WHAT IS ASKED
Render the material from the line containing "How do I perform: Toggle" through the line containing "click(27, 50)" as a numbered list, both of those lines included and blank lines omitted.

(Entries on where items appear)
• • • •
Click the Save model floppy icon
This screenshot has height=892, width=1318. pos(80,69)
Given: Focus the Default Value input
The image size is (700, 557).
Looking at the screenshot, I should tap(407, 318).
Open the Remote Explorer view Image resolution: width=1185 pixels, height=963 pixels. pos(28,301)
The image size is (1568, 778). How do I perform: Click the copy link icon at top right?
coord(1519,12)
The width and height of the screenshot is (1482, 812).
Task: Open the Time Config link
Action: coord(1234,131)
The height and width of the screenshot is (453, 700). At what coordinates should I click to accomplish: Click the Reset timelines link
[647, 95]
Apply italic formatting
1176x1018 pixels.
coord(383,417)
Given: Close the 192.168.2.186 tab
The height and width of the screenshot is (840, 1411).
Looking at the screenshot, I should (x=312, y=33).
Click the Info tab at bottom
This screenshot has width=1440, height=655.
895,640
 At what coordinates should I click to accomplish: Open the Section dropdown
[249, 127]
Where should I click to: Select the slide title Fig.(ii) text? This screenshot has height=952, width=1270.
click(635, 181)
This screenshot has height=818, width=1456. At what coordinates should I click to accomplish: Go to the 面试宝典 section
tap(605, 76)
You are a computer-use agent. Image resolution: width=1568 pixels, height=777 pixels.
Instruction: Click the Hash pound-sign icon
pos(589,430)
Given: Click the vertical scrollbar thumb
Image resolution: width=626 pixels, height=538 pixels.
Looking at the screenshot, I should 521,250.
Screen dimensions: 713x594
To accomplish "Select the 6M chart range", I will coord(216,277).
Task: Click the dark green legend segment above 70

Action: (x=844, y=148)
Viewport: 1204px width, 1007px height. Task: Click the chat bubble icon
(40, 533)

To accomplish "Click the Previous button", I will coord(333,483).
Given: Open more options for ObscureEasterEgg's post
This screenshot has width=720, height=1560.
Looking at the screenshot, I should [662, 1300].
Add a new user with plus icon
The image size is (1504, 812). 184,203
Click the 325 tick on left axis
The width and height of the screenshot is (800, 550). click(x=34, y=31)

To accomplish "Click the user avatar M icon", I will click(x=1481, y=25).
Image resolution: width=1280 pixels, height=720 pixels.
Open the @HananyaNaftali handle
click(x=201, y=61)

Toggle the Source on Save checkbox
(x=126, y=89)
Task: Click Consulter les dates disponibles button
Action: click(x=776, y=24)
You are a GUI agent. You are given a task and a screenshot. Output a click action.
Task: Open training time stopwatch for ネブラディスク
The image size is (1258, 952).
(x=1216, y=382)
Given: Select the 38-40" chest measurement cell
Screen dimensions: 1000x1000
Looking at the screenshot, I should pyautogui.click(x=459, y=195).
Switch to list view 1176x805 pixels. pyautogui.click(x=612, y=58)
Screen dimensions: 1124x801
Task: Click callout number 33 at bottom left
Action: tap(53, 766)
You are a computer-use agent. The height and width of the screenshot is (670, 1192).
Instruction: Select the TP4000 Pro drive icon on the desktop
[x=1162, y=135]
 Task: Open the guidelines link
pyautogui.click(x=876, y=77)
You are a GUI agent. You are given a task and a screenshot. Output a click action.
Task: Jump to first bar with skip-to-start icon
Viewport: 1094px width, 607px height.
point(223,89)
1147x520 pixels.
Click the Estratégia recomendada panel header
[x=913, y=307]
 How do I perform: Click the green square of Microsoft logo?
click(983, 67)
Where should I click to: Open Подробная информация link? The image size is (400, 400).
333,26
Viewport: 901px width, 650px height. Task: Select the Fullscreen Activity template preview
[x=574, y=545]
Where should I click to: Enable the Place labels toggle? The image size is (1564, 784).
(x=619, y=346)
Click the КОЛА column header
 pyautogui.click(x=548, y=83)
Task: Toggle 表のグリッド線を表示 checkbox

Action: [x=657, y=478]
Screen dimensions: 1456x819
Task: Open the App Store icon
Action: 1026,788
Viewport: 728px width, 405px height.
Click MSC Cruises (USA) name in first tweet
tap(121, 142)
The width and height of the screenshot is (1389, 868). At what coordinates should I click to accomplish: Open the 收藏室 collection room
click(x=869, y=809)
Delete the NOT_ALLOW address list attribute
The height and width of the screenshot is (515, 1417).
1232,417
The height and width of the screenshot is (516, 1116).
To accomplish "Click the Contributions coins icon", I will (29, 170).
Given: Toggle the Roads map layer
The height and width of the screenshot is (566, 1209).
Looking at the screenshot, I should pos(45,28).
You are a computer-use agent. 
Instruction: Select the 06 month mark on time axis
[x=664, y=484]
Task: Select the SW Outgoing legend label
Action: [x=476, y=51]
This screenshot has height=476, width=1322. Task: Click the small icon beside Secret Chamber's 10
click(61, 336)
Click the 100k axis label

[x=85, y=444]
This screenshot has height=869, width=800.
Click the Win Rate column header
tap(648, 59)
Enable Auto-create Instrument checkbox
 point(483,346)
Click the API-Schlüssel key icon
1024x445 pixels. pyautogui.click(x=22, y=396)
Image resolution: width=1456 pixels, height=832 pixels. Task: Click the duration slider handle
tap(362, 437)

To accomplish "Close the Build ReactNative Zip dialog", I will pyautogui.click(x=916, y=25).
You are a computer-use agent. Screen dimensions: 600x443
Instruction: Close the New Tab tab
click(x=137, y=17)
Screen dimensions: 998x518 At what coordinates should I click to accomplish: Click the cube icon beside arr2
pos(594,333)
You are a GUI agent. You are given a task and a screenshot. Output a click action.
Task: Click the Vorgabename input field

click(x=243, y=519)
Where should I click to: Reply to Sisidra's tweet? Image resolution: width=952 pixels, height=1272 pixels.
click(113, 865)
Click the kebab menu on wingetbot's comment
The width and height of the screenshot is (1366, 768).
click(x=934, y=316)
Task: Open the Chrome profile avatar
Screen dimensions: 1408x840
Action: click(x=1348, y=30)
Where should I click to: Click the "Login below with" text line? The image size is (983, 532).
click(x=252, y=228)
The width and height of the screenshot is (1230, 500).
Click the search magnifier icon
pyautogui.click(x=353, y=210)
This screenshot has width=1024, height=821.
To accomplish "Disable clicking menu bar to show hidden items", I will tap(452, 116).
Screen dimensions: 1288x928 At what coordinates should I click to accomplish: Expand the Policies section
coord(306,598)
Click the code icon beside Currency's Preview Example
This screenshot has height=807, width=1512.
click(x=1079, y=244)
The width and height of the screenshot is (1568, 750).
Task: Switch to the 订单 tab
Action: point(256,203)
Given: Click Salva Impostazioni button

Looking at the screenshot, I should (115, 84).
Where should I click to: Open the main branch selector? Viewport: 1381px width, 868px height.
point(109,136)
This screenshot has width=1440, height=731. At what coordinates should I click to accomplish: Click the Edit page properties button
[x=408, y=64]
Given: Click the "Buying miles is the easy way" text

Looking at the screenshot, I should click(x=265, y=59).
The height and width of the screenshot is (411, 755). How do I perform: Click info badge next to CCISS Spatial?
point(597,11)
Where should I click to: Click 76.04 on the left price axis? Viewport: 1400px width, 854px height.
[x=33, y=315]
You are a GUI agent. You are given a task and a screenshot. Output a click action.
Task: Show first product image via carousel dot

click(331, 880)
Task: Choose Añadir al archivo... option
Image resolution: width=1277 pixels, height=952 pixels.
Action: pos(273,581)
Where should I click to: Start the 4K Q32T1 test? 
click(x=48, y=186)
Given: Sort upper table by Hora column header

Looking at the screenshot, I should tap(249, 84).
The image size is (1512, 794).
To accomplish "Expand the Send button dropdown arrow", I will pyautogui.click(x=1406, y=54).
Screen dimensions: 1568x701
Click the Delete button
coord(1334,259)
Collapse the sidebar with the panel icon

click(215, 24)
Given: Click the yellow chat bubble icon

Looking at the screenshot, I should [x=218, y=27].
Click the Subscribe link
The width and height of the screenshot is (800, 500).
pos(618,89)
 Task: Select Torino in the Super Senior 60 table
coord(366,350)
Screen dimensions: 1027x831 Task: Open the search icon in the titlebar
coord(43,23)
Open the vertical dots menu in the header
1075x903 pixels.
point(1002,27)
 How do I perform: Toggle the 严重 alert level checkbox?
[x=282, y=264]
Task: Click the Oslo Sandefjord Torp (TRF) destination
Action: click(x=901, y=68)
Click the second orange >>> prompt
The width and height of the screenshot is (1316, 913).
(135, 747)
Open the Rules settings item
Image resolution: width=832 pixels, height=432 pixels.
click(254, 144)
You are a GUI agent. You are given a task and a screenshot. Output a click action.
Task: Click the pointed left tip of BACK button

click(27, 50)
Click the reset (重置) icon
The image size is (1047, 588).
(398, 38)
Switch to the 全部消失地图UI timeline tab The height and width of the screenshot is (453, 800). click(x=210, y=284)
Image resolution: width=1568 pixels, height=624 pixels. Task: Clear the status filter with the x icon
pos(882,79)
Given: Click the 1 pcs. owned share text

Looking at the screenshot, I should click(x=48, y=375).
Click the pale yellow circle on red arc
• • • •
EXERCISE ANSWER
1.  How do I perform: Toggle the 严重 alert level checkbox?
2. [x=282, y=264]
3. Task: Click the Oslo Sandefjord Torp (TRF) destination
4. Action: click(x=901, y=68)
5. Click the second orange >>> prompt
6. The width and height of the screenshot is (1316, 913).
7. (135, 747)
8. Open the Rules settings item
9. Image resolution: width=832 pixels, height=432 pixels.
10. click(254, 144)
11. You are a GUI agent. You are given a task and a screenshot. Output a click action.
12. Task: Click the pointed left tip of BACK button
13. click(27, 50)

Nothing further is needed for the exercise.